### EXERCISE
Whenever a line below includes the string "computer", show it.

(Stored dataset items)
· · ·
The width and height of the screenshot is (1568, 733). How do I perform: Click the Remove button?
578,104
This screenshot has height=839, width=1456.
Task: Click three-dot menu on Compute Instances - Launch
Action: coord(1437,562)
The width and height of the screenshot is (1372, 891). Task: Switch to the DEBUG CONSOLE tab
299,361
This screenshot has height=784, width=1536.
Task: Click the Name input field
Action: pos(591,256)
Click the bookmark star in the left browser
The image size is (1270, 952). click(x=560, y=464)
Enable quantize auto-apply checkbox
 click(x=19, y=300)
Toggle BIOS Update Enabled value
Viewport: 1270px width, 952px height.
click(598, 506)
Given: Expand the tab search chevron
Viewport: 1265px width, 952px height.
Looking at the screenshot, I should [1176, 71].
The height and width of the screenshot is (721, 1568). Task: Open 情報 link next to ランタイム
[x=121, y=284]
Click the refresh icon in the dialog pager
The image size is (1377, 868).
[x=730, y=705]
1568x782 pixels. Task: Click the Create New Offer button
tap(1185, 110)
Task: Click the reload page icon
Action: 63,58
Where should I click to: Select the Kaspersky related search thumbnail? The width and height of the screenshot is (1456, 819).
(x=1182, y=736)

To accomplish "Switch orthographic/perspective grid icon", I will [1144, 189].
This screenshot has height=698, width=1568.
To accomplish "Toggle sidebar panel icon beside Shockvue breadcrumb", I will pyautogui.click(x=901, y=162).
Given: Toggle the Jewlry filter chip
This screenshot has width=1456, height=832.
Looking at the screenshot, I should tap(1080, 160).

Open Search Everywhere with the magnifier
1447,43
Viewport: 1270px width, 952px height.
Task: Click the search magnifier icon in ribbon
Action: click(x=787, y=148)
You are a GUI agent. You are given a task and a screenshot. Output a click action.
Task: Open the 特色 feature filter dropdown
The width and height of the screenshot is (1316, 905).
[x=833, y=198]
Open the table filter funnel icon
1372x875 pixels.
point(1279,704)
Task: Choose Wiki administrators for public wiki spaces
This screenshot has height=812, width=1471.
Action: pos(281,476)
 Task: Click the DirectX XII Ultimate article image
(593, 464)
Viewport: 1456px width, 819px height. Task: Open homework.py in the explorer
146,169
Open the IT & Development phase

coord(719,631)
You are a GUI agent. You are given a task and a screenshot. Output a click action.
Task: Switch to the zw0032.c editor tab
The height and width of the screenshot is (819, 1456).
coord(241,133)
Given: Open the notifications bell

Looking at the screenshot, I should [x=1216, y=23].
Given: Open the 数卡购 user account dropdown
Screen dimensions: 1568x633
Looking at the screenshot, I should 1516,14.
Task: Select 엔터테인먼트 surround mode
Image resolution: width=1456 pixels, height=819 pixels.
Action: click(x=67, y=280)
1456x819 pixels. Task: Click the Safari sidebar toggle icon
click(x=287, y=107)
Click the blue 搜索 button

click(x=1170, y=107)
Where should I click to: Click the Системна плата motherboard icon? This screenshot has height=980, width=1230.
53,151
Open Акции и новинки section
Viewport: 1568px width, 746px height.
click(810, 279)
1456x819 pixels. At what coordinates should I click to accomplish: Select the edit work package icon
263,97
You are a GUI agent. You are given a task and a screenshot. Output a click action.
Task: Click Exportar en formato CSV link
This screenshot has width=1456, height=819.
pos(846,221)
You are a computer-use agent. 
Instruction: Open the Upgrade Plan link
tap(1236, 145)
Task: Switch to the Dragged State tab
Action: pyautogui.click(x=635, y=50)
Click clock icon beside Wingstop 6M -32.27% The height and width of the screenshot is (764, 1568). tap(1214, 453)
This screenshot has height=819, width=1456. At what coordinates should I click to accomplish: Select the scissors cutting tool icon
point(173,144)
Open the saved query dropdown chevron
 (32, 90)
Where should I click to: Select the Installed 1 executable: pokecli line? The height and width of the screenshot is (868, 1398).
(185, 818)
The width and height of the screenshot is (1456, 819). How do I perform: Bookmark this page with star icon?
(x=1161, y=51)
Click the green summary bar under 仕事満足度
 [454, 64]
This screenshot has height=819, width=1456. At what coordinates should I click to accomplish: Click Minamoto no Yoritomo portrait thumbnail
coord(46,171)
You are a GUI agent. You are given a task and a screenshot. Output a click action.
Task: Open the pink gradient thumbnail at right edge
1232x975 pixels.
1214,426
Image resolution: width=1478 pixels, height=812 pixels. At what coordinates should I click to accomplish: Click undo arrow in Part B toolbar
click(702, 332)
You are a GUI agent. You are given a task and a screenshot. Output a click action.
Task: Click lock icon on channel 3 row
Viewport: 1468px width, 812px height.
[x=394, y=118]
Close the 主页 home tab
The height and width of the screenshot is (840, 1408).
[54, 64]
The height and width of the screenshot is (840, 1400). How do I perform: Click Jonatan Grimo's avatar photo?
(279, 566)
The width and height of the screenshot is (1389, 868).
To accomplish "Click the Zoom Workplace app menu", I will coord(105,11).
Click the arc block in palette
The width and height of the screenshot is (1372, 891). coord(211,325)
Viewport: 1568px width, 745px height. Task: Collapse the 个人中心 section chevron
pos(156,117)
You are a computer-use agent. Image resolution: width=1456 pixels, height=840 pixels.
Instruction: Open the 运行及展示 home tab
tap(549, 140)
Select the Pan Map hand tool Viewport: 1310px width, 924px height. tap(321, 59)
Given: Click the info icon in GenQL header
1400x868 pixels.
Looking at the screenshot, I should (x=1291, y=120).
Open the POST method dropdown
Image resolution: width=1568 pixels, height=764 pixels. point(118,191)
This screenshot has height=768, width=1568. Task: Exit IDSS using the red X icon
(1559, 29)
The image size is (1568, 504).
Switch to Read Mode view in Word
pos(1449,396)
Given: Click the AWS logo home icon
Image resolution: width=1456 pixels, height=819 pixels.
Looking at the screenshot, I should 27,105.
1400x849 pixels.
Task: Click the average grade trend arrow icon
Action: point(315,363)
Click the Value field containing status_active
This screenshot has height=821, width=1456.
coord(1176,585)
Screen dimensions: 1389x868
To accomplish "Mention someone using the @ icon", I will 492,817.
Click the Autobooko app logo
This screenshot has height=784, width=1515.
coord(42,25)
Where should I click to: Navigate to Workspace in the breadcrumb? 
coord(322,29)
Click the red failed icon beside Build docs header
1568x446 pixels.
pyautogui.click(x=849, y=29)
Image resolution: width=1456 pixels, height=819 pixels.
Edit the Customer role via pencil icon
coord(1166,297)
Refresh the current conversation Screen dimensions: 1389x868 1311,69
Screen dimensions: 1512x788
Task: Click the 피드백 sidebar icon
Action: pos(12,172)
· · ·
### ANSWER TO THIS TASK
You are a computer-use agent. 
You are a computer-use agent. Image resolution: width=1456 pixels, height=840 pixels.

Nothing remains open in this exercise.